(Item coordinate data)
_ _ _

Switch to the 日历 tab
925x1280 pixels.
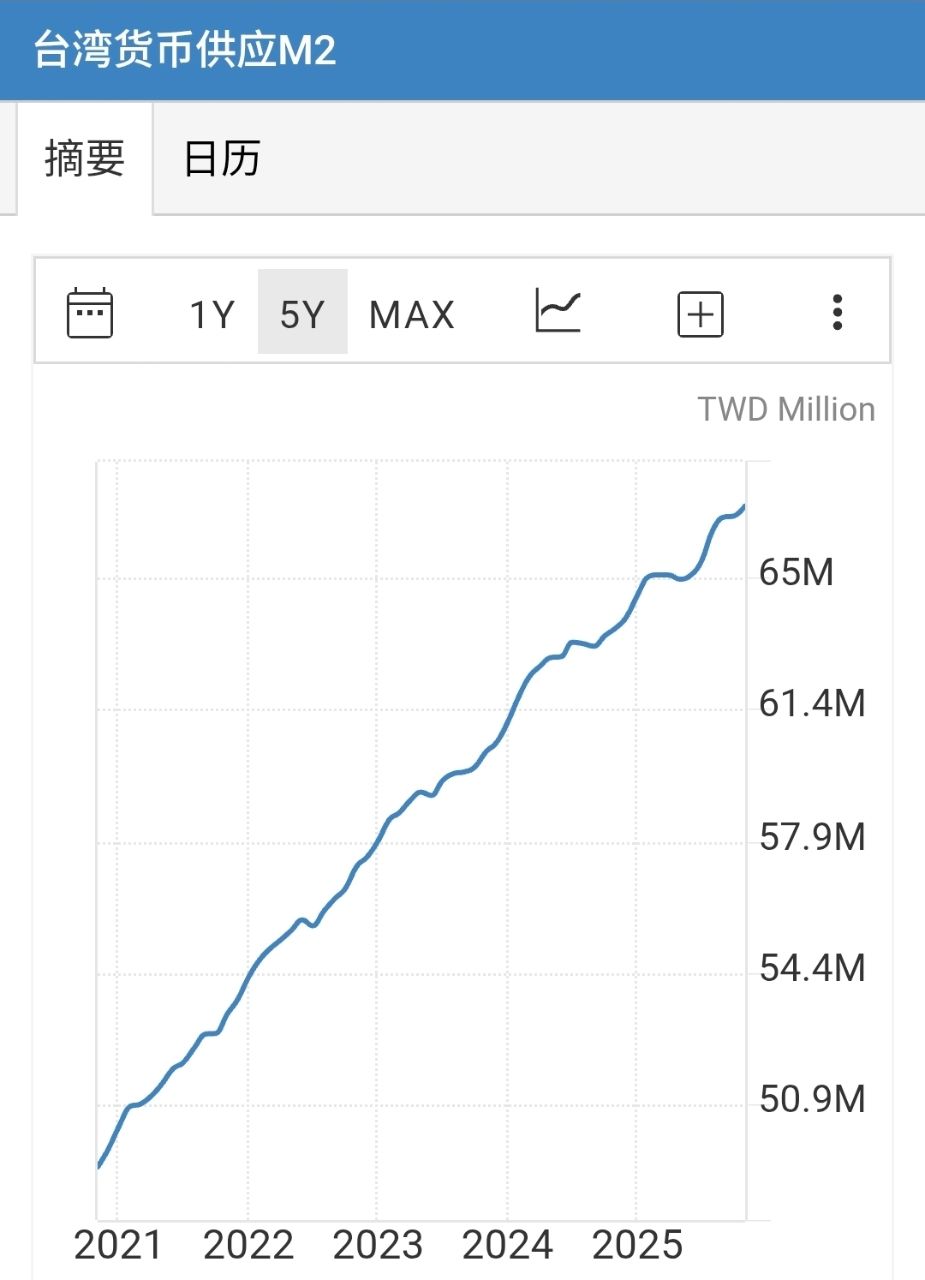pos(222,158)
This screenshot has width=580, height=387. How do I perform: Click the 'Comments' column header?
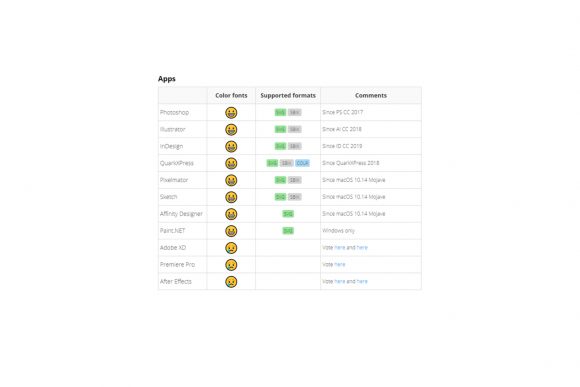coord(371,95)
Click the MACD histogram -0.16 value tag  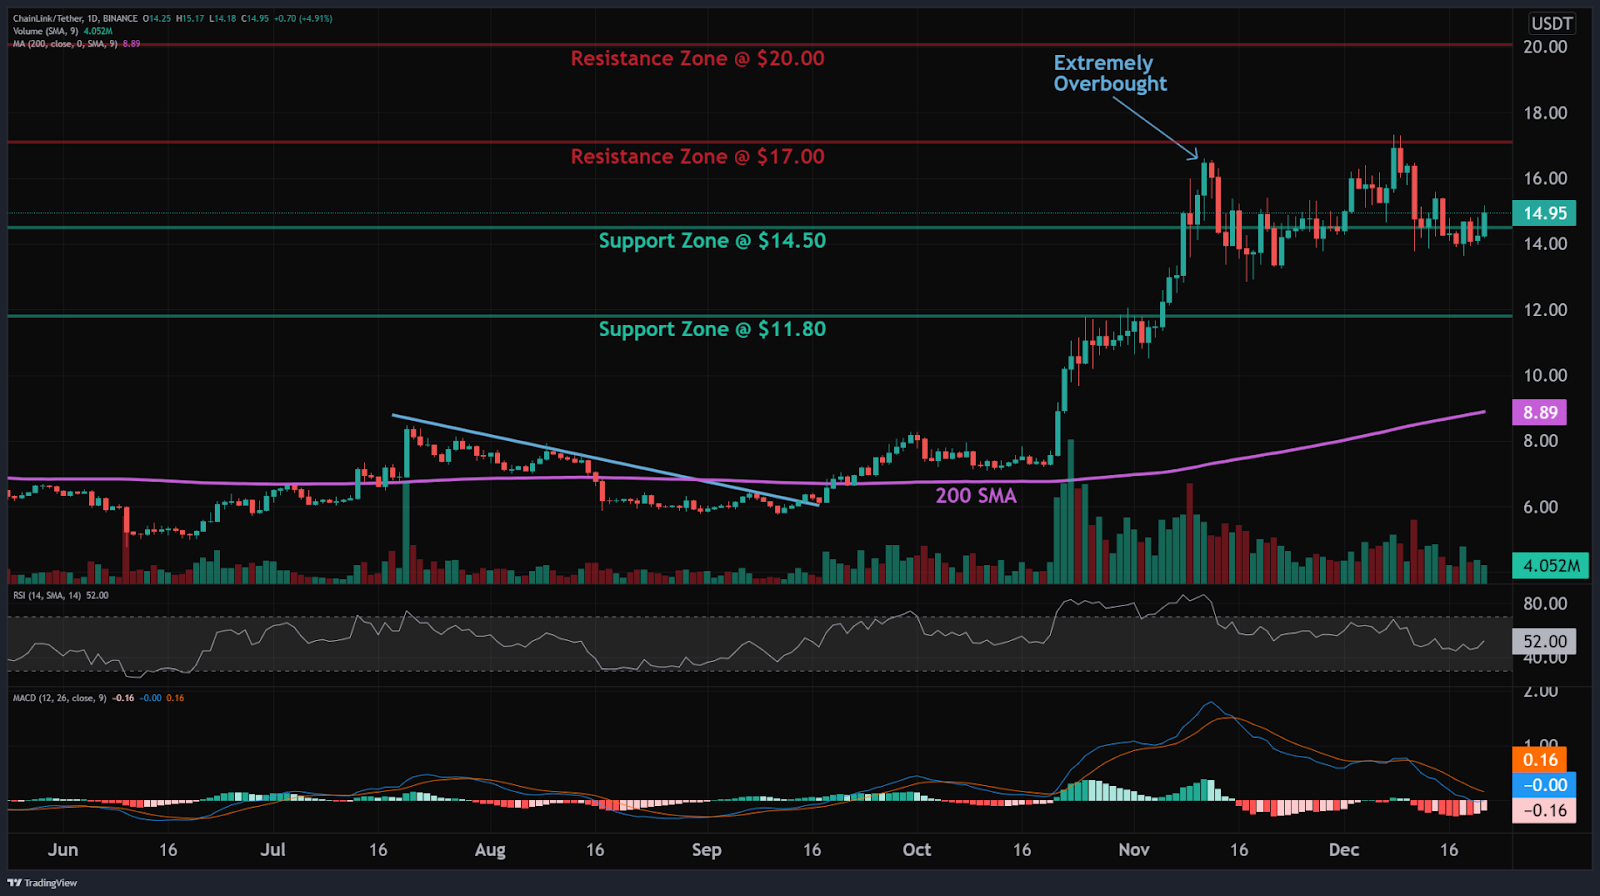click(1545, 810)
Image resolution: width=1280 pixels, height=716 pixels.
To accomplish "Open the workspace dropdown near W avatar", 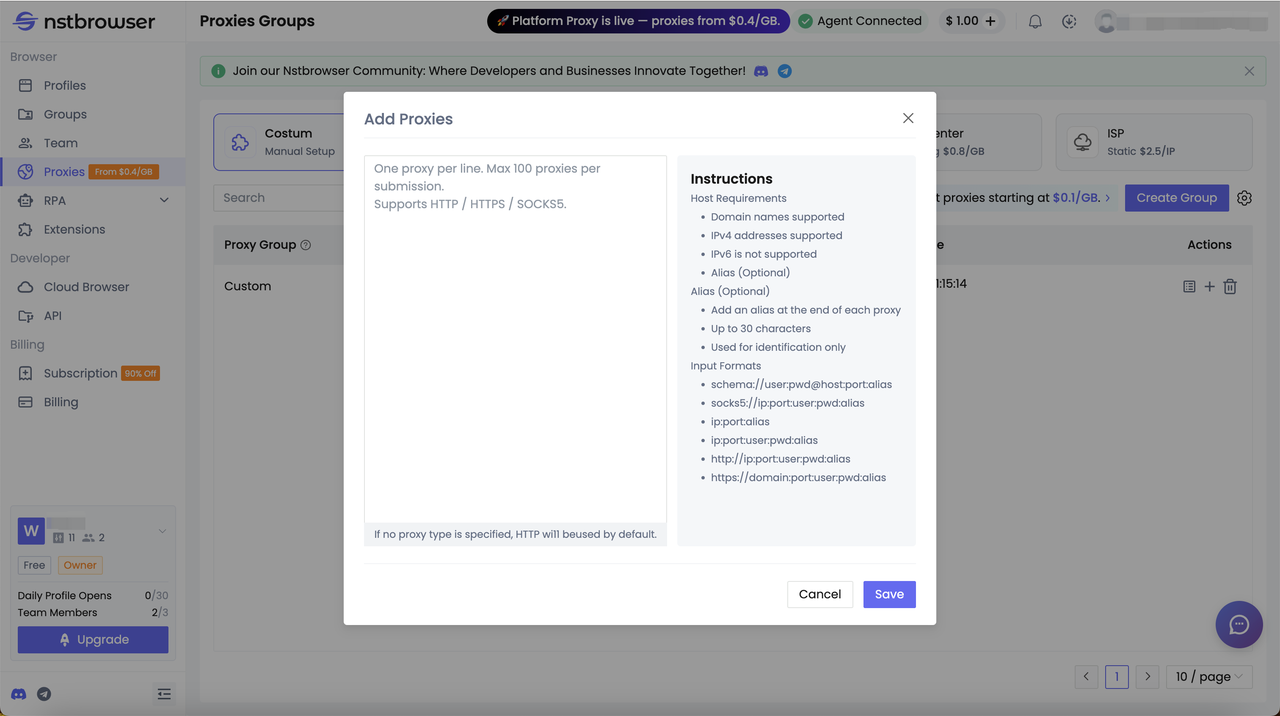I will click(x=163, y=531).

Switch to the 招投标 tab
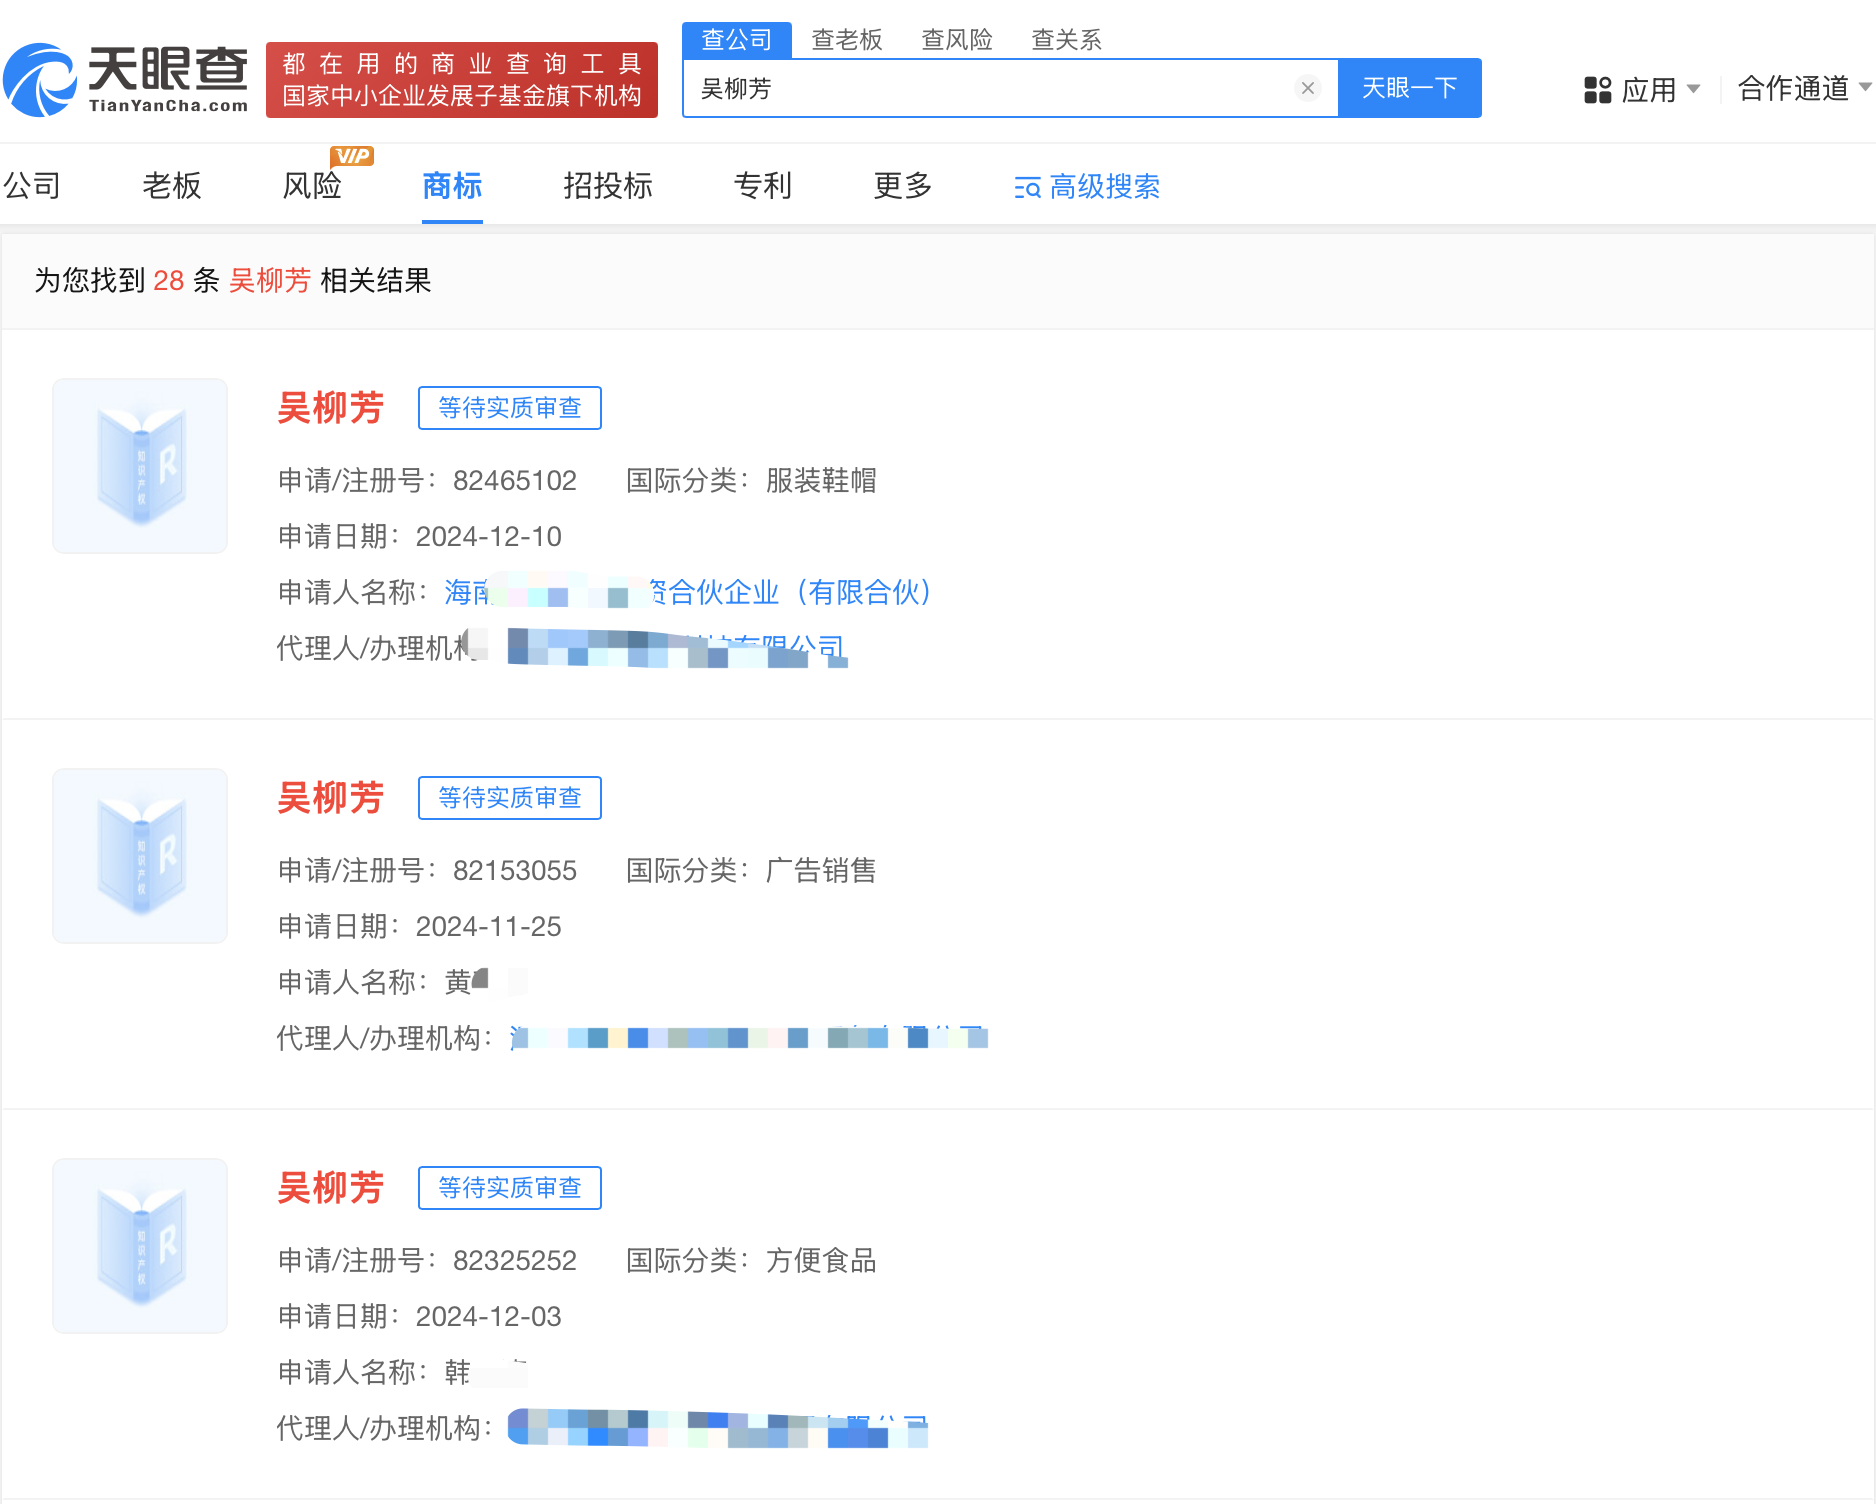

_ _ _

OBJECTIVE: How many of the lines above contain the string "pixels"? Give only the number.

SOLUTION TO THE PROBLEM: 2